- EHR adoption rates among ophthalmologists are up to 72.1 percent, according to a survey published in JAMA Ophthalmology, but satisfaction is on the decline due to significant documentation and usability concerns.
A research team headed by Michele C. Lim, MD, collected responses from 348 ophthalmologists between 2015 and 2016. The questions assessed subjective changes in financial outcomes, clinical productivity, and EHR documentation accuracy.
The survey measured productivity as the number of patients seen per day. More than half of respondents to the 2016 survey reported a decrease in productivity related to their EHR use.
Forty-four percent of respondents said that their overall experience using EHRs in their practice was worse than using paper records.
Although respondents reported generally negative feelings toward EHR use and productivity, researchers found their answers contradictory to the results of previous studies performed.
The researchers note 3 prior studies of large ophthalmology practices that showed no change in productivity after EHR implementation.

▶ [Given entries]:
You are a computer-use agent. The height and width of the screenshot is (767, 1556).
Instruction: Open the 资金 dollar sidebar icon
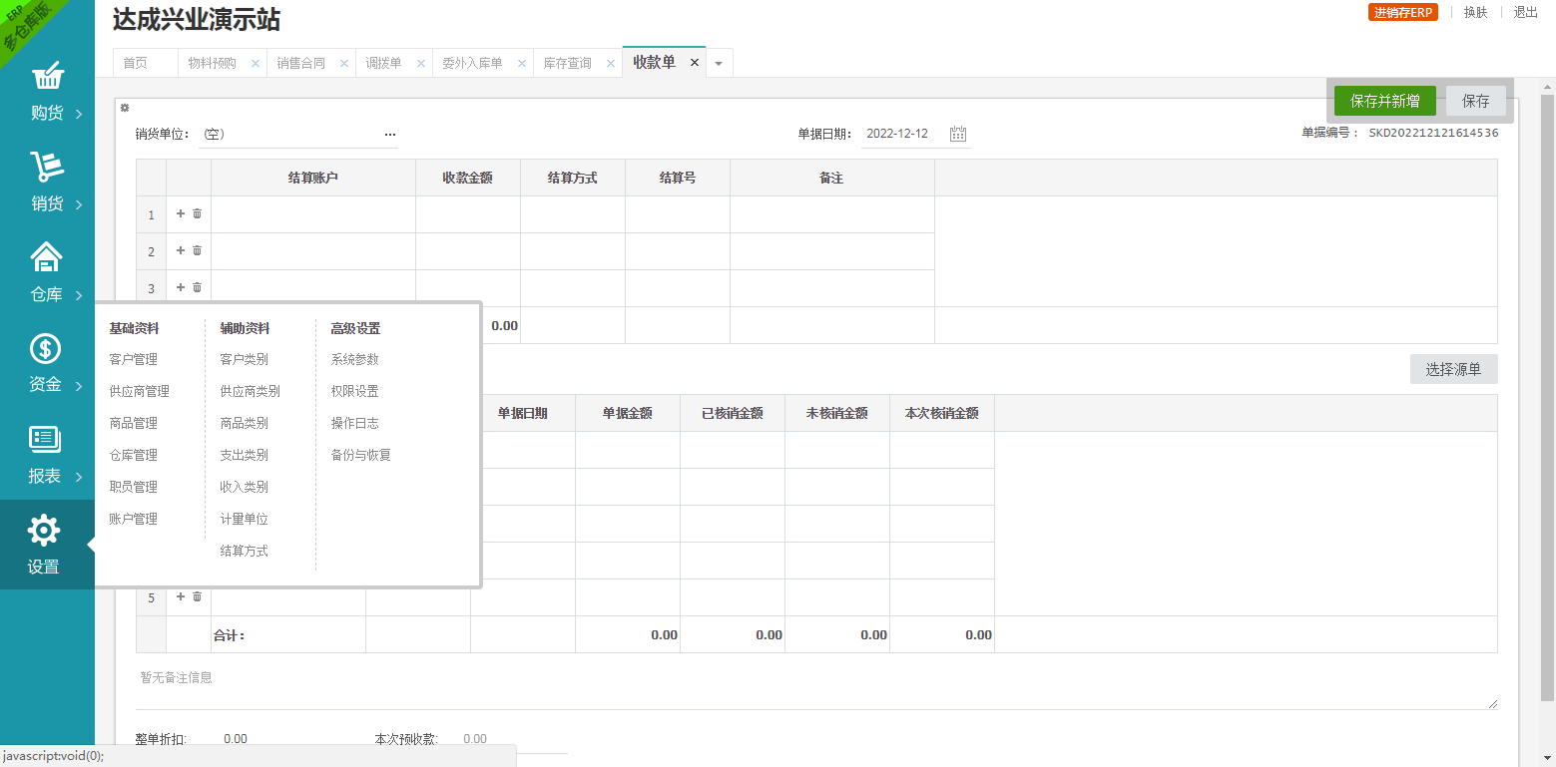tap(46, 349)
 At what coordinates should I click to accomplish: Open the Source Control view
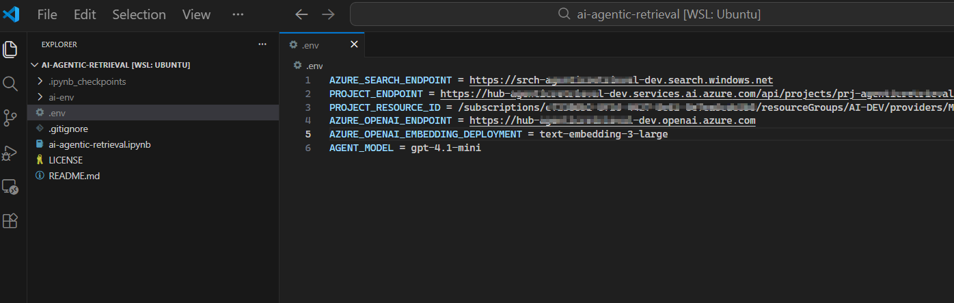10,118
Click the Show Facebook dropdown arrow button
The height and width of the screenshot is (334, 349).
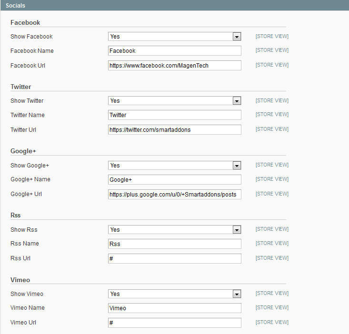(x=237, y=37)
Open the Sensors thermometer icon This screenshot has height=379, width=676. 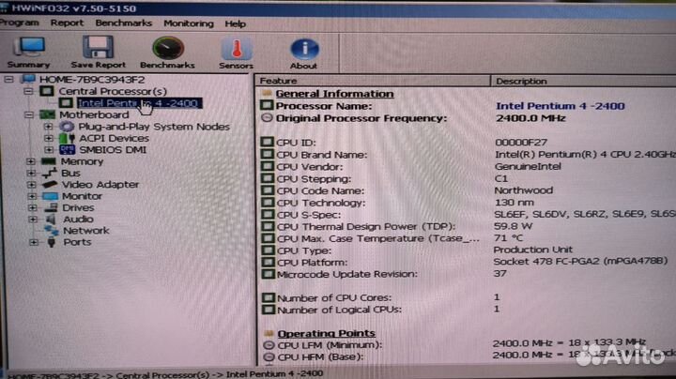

▶ [Work order 1]: Translate this sentence from the EHR survey passage into Spanish: "Forty-four percent of respondents said that their overall experience using EHRs in their practice was worse than using paper records."
▶ [Work order 2]: According to the EHR survey passage, which subjective changes did the survey questions assess? List every one.
▶ [Work order 3]: Reproduce everything in the EHR survey passage from "- EHR adoption" down to "their EHR use.".

▶ [Written response 1]: El cuarenta y cuatro por ciento de los encuestados dijo que su experiencia general al usar EHR en su consulta fue peor que al usar registros en papel.

▶ [Written response 2]:
- Financial outcomes
- Clinical productivity
- EHR documentation accuracy

▶ [Written response 3]:
- EHR adoption rates among ophthalmologists are up to 72.1 percent, according to a survey published in JAMA Ophthalmology, but satisfaction is on the decline due to significant documentation and usability concerns.
A research team headed by Michele C. Lim, MD, collected responses from 348 ophthalmologists between 2015 and 2016. The questions assessed subjective changes in financial outcomes, clinical productivity, and EHR documentation accuracy.
The survey measured productivity as the number of patients seen per day. More than half of respondents to the 2016 survey reported a decrease in productivity related to their EHR use.